Instantes atrás, o contrato para maio de 2007 - o mais líquido - mostrava juro de 12,39%, face 12,43% do ajuste de ontem, com 117 mil transações e giro de R$ 17,6 bilhões. Julho de 2007 indicava taxa de 12,27%, contra 12,28% do último fechamento, após 40,5 mil negócios e volume R$ 3,9 bilhões. O vencimento outubro de 2007 saía de 11,91%, do ajuste passado, para 11,88%, com 31 mil transações e giro de R$ 2,9 bilhões. O DI de janeiro de 2008 caía de 11,61%, do fechamento anterior, para 11,57%, após 188 mil negócios e volume de R$ 17,4 bilhões. Janeiro de 2009 registrava taxa de 10,96%, ante 11,08% do ajuste de quinta-feira, com 176,7 mil transações e giro R$ 14,8 bilhões. O contrato de janeiro de 2010 passava de 10,88% para 10,80%, após 109 mil negócios e volume de R$ 8 bilhões.
Na quarta-feira, o colegiado optou pela redução de 0,25 ponto percentual da Selic (12,5% ao ano) por quatro votos a três, o que levou os investidores a acreditar que essa divisão na opinião entre a diretoria do comitê possa contribuir para que redução da taxa do juro básico tenha maior dimensão, passando para 0,50 ponto percentual na próxima reunião em junho.

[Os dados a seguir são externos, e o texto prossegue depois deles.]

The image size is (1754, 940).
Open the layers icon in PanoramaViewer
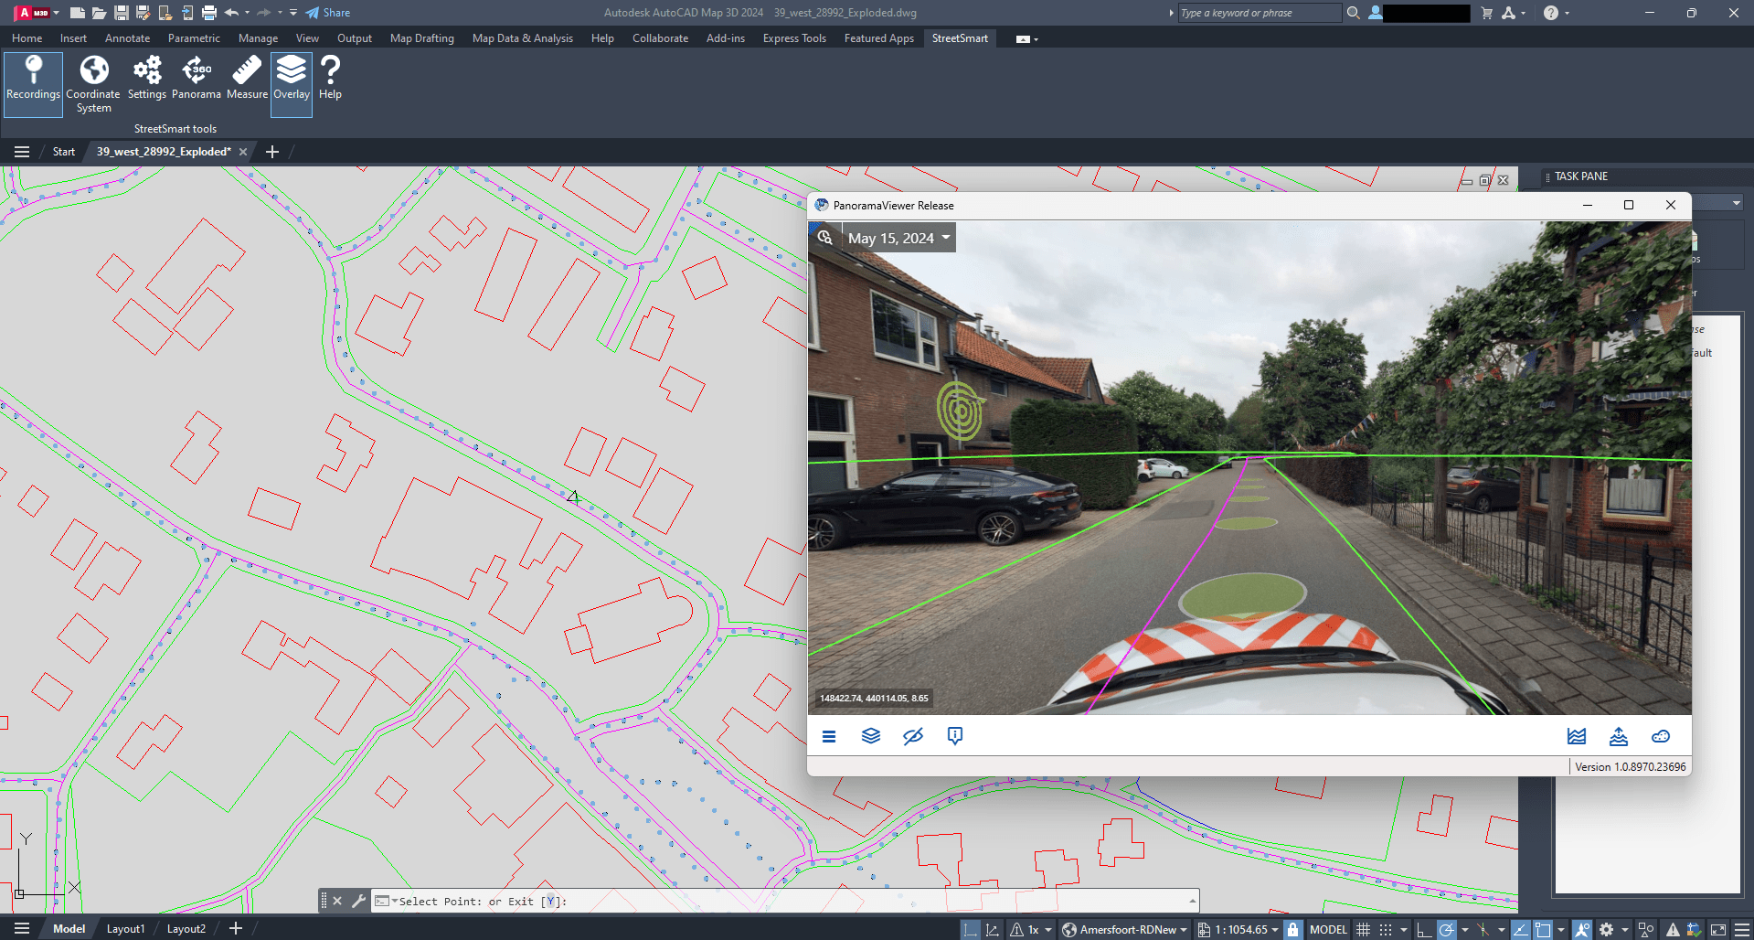point(871,736)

Com isso, os agentes realizaram ajustes de posições, puxando as taxas de DI para baixo.
Aliado a isso, os negócios refletem também a melhora no humor internacional, que conseguiu se recuperar da tensão causada pela possibilidade de uma crise na China devido ao superaquecimento daquela economia. Um ação forte do governo chinês para controlar a inflação do país poderia enfraquecer a economia que, atualmente, é considerada um dos motores de crescimento do mundo todo. Na véspera, a China anunciou um Produto Interno Bruto (PIB) de 11,1% e inflação ao consumidor de 3,3%, ambos acima das estimativas do governo.